The study, published in the American Journal of Drug and Alcohol Abuse, primarily looked at high school seniors’ reasons for smoking marijuana and how they related to other-drug use. In all, they looked at how marijuana use was associated with using eight other drugs: powder cocaine, crack, heroin, LSD, other hallucinogens, amphetamine/stimulants, tranquilizers/benzodiazepines, and narcotics outside of heroin.
“Aside from marijuana, a wide range of illicit drugs are prevalent, each having different use patterns, and different effects and dangers associated with use,” said Dr. Joseph J. Palamar, an assistant professor of population health at NYU Langone Medical Center and co-author of the study, in a press release. “Our research helped to identify subtypes of illicit marijuana users who use other drugs, as this may be able to inform prevention efforts.”
Palamar and his colleagues found boredom was among the most common reasons for using marijuana, with 31.3 percent of teens saying it was why they used it. These teens were also most likely to use powder cocaine or hallucinogens other than LSD — magic mushrooms, for example — for the same reason. “It appears that many students use marijuana as a form of sensation seeking to alleviate monotony, and our findings are somewhat consistent with other studies that have found that drugs such as cocaine and methamphetamine are also commonly used to alleviate boredom,” the researchers wrote.

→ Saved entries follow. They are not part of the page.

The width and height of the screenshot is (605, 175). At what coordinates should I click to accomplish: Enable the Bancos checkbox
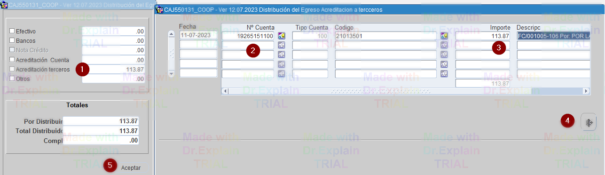pos(12,40)

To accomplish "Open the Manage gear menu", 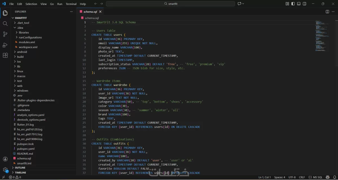I will (5, 170).
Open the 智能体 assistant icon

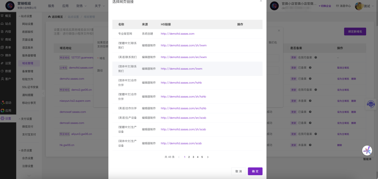click(367, 151)
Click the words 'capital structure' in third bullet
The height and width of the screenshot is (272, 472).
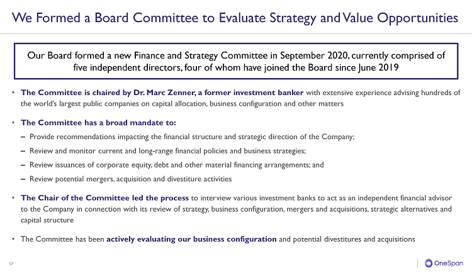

Other reasons for marijuana use included for insight or understanding (19.8 percent), which was linked to a heightened tendency to use hallucinogens other than LSD, and to increase the effects of other drugs (11 percent). Though the researchers couldn’t acquire data on other drugs the teens were using together with marijuana, they suggested many people use cocaine while drinking alcohol, and ecstasy is often used in conjunction with drugs like ketamine.
The researchers also found teens who reported using marijuana to “experiment” were least likely to subsequently use harder drugs, especially prescription narcotics. It makes sense, considering they probably weren’t even sure about marijuana use — why try something with a stronger effect?
Researchers used data from 12 separate cohorts of the Monitoring the Future study to come to their results. Despite their findings, two-thirds of marijuana-using teens “did not report use of any other illicit drugs we examined,” Palamar said, adding that the research will help guide prevention efforts. “Programs and education efforts, for example, can benefit from knowing that marijuana users who use because they are bored are more likely to use certain other drugs. It may be feasible for prevention programs to address ways of coping with factors such as boredom in order to decrease risk.”
Source: Palamar J, Griffin-Tomas M, Kamboukos D. Reasons for recent marijuana use in relation to use of other illicit drugs among high school seniors in the United States. The American Journal of Drug and Alcohol Abuse. 2015.